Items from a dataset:
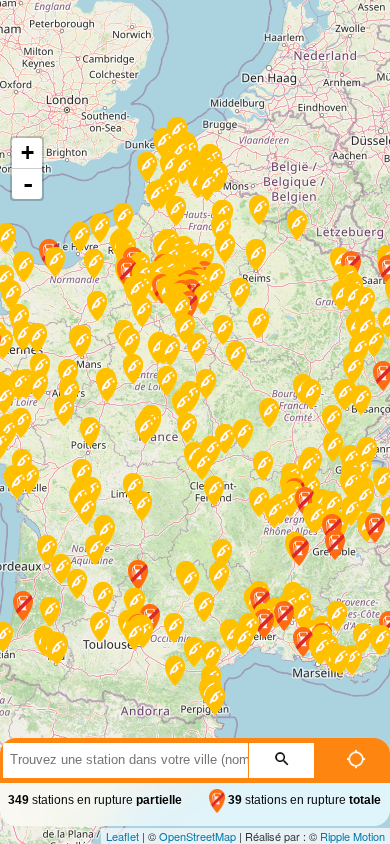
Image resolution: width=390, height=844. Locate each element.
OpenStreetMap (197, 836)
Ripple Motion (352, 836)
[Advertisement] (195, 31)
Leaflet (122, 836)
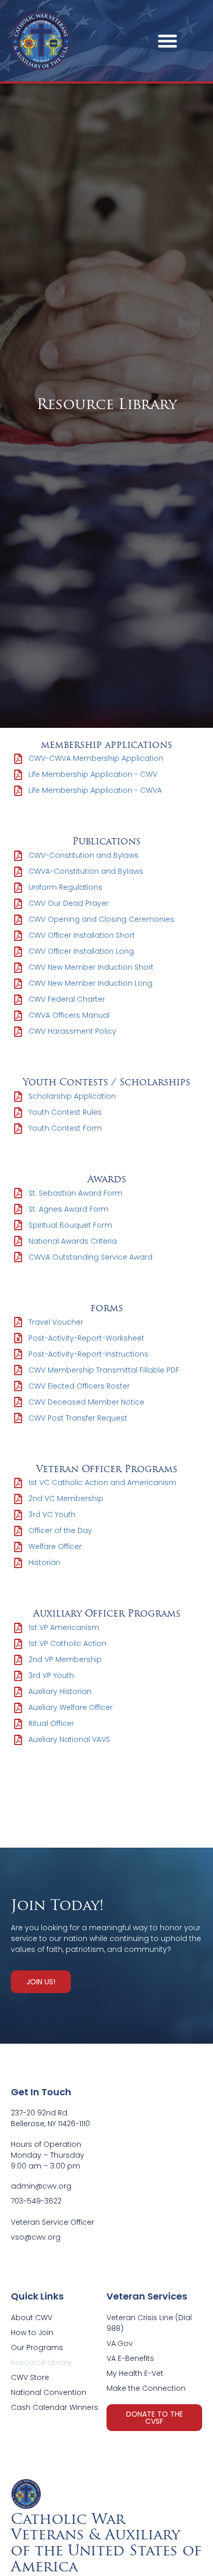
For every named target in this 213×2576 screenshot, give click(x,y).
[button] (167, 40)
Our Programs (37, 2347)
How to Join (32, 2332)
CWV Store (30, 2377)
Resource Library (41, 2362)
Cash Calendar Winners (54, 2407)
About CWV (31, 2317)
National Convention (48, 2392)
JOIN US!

§ TASK BRIEF
Return the lines from the one containing "For every named" through the last line of the records. Include both ends and nothing else.

§ COMPLETED EXERCISE
For every named target in this 213×2576 screenshot, give click(x,y).
[button] (167, 40)
Our Programs (37, 2347)
How to Join (32, 2332)
CWV Store (30, 2377)
Resource Library (41, 2362)
Cash Calendar Winners (54, 2407)
About CWV (31, 2317)
National Convention (48, 2392)
JOIN US!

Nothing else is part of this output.